To do: Can you echo the voice mode guide below word for word, from "Text-to-speech solutions use" to "voice agent visually!"?

Text passage:
Configure Voice mode

The Chat playground application supports voice mode, in which you can interact with a generative AI model using speech.

Note: Voice mode depends on browser support for the Web Speech API and access to voices for speech synthesis, with a fallback to an offline speech-to-text model. The app should work successfully in most modern browsers. If your browser configuration is not compatible, you may experience errors; and ultimately voice mode may not work for you.

  1. In the pane on the left, under the selected model, enable Voice mode

    If the Configuration pane is not displayed automatically on the right, open it using the Configuration () button above the Chat pane.

  2. In the configuration pane, view the voices in the Voice drop-down list.

    Screenshot of the Chat Playground Configuration pane.

    Text-to-speech solutions use voices to control the cadence, pronunciation, timbre, and other aspects of generated speech. The available voices depend on your browser and operating system, and can include local voices installed in the operating system as well as online voices available for your browser.

  3. Select any of the available voices, and use the Preview selected voice () button to hear a sample of the voice.

    Online voices are downloaded on-demand, which may take a few seconds. The app verifies that they are loaded successfully, and displays an error if not.

    Tip: After you’ve selected a voice, you can also optionally select an avatar to represent the voice agent visually!

  4. When you have selected the voice you want to use, close the Configuration pane.

Use speech to interact with the model

The app supports both speech recognition and speech synthesis, enabling you to have a voice-based conversation with the model.

  1. In the Chat pane, use the Start session button to start a conversation with the model. If prompted, allow access to the system microphone.

  2. When the app status is Listening…, say something like “What’s speech recognition?” and wait for a response.

    Tip: If an error occurs or the app can’t detect any speech input using the default Web Speech functionality, it will automatically failover to a local speech recognition model and prompt you to retry.

  3. Verify that the app status changes to Processing…. The app will process the spoken input, using speech-to-text to convert your speech to text and submit it to the model as a prompt.

    Tip: Processing speech and retrieving a response from the model may take some time in this browser-based sample app - especially when using the CPU-based model. Be patient!

  4. When the status changes to Speaking…, the app uses text-to-speech to vocalize the response from the model.

    Note: If no voices are available in your browser, the reponse will not be vocalized.

  5. After the response has been spoken, the app switches back to the Listening… state. Continue the conversation by speaking again (for example, “What’s speech synthesis?”).

Items listed in a dataset:

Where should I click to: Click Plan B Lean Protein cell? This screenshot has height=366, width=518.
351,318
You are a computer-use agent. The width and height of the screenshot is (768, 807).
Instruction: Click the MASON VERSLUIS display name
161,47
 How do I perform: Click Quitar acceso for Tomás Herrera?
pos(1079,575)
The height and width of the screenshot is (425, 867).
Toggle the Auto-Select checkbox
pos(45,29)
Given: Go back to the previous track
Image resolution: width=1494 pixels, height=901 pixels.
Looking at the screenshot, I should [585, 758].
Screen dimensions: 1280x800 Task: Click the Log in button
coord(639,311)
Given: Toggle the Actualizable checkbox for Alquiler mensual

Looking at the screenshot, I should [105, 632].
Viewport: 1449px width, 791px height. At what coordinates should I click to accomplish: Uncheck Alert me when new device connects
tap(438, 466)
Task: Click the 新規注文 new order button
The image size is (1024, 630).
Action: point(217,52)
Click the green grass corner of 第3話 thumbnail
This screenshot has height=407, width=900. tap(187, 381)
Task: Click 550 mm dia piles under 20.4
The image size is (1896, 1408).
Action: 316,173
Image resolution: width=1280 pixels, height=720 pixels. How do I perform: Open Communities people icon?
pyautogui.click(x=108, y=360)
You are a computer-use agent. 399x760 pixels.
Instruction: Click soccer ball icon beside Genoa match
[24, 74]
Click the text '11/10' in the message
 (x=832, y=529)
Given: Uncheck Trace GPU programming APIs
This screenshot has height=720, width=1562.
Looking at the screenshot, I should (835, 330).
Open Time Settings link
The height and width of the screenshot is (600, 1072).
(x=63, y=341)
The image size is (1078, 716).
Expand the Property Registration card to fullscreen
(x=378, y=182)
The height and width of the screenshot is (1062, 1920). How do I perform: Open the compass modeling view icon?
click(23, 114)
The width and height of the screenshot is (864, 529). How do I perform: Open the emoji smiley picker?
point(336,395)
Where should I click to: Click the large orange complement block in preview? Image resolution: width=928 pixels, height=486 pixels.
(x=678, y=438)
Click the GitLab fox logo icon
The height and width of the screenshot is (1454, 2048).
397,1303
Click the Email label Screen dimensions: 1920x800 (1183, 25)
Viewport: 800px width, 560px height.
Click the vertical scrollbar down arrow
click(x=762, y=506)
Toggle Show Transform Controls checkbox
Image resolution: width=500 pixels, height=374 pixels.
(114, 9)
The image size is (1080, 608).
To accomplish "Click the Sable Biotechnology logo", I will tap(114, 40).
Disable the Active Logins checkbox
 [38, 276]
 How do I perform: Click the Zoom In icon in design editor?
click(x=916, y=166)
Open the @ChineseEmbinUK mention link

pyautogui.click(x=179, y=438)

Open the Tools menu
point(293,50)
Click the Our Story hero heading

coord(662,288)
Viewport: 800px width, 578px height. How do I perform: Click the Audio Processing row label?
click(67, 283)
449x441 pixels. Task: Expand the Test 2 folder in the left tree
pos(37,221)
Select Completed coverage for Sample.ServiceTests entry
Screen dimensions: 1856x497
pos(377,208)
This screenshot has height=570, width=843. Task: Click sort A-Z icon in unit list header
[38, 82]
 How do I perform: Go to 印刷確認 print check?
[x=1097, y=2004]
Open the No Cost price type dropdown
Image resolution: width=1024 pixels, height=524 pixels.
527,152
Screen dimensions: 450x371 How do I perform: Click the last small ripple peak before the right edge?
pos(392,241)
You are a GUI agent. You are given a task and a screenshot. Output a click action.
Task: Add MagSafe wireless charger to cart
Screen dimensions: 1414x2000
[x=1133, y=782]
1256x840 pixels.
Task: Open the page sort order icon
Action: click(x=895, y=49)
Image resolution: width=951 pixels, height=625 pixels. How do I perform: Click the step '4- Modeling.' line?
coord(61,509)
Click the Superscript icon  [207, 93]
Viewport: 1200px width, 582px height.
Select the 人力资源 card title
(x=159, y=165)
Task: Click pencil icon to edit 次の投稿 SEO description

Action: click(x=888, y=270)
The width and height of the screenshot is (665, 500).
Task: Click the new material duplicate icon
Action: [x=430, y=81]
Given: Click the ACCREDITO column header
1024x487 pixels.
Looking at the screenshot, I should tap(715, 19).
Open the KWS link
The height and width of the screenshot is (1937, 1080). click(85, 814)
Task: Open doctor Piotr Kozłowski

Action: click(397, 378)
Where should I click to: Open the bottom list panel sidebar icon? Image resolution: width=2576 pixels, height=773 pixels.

Problem solution:
Text-to-speech solutions use voices to control the cadence, pronunciation, timbre, and other aspects of generated speech. The available voices depend on your browser and operating system, and can include local voices installed in the operating system as well as online voices available for your browser.

  3. Select any of the available voices, and use the Preview selected voice () button to hear a sample of the voice.

    Online voices are downloaded on-demand, which may take a few seconds. The app verifies that they are loaded successfully, and displays an error if not.

    Tip: After you’ve selected a voice, you can also optionally select an avatar to represent the voice agent visually!